::: PAGE EXCERPT :::

TLDR: Eve Plumb played Jan Brady on The Brady Bunch from 1969 to 1974, bought a Malibu beach cottage at age 11 for $55,000, sold it in 2016 for $3.9 million, and spent the intervening decades building a second career as a professional fine art painter represented by galleries in New York, Scottsdale, and Fort Lauderdale.
She published a memoir, Happiness Included: Jan Brady and Beyond, on April 28, 2026.
Eve Aline Plumb was born on April 29, 1958, in Burbank, California, directly across the street from Disney Studios, into a household built around entertainment.
Her father Neely Plumb was a recording executive and staff producer for RCA Records who oversaw major film soundtracks. Her mother Flora was a professional dancer and ballerina.
She was baptized in a local movie theater that served as a church on Sundays.
She started doing commercials at age six after a children’s talent agent moved into the neighborhood and suggested she audition. By the late 1960s she had accumulated roughly 15 television credits and a reputation for emotional authenticity that set her apart from typical child performers.
A 1968 episode of Family Affair in which she played a terminally ill child demonstrated her ability to deliver genuine emotional realism rather than performed sentimentality.
That performance caught the attention of The Brady Bunch producers during a cattle-call audition in 1969. She did not make the initial cut, then was called back specifically because of her ability to cry on cue.

::: DATA EXCERPT :::

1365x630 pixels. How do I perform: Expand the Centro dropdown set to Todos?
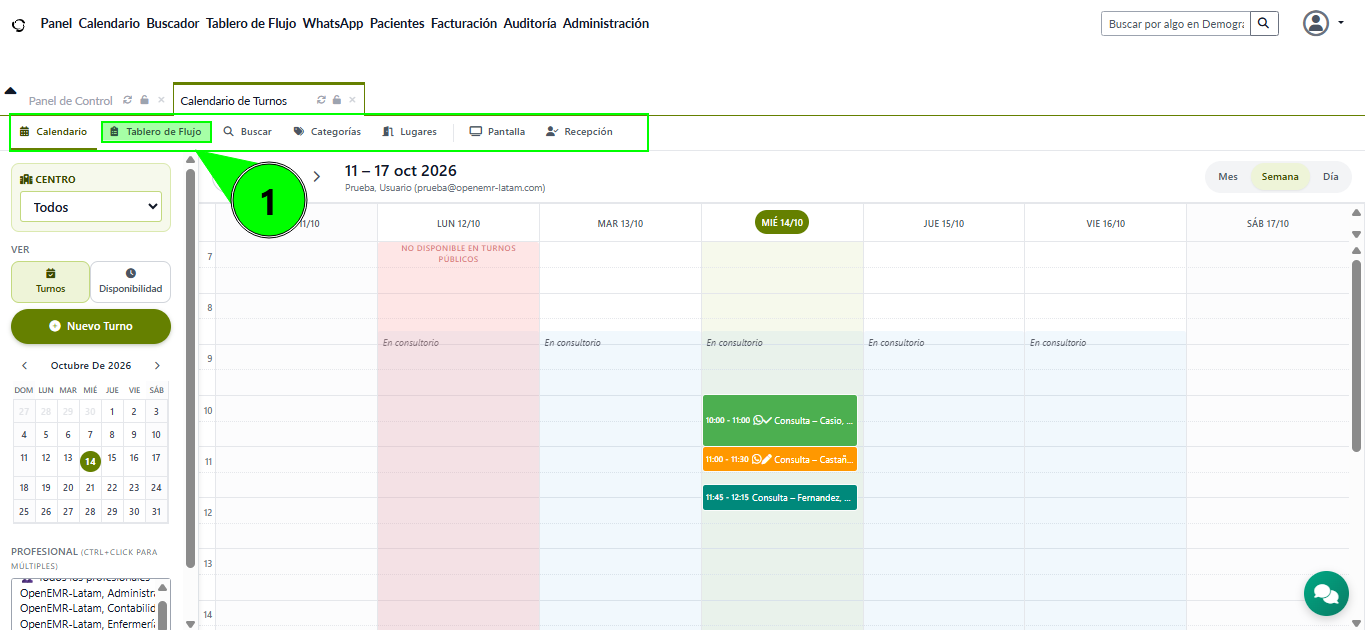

:::

**INSTRUCTIONS**
- a) Answer these questions from the Eve Plumb profile, one per line:
(i) In what city was Eve Plumb born?
(ii) What was her mother Flora's profession?
(iii) For what ability was she called back after the 1969 audition?
- b) List every city that the Eve Plumb profile names as a place where galleries represent her paintings.
- c) Continue the Eve Plumb profile from the point where it stops.
The lines are not needed for anything that comes next.

**TASK-BY-TASK RESULTS**
- a)
(i) Burbank, California
(ii) Professional dancer and ballerina
(iii) Her ability to cry on cue

- b) New York, Scottsdale, Fort Lauderdale

- c)
Marcia Marcia Marcia — and What That Actually Meant
Jan Brady was the psychological focal point of The Brady Bunch — the middle child caught between Marcia’s effortless perfection and Cindy’s adorable youth.
Her storylines centered on identity crises, wearing glasses, fabricating an imaginary boyfriend named George Glass, and a deep-seated jealousy of her older sister’s social success.
She was the most relatable character in the show precisely because she was the least idealized.
The defining moment came in Season 3, Episode 10, “Her Sister’s Shadow,” when Jan vents her frustration to her parents: “Well, all I hear all day long at school is how great Marcia is at this, or how wonderful Marcia did that. Marcia, Marcia, Marcia!” T
he phrase appeared in exactly one episode. It became the defining catchphrase of the entire series.
As an adult, Plumb’s relationship with those three words was complicated. In her 2026 memoir she admitted the constant public repetition of the phrase had often bothered her, feeling less like appreciation of her acting and more like a schoolyard taunt.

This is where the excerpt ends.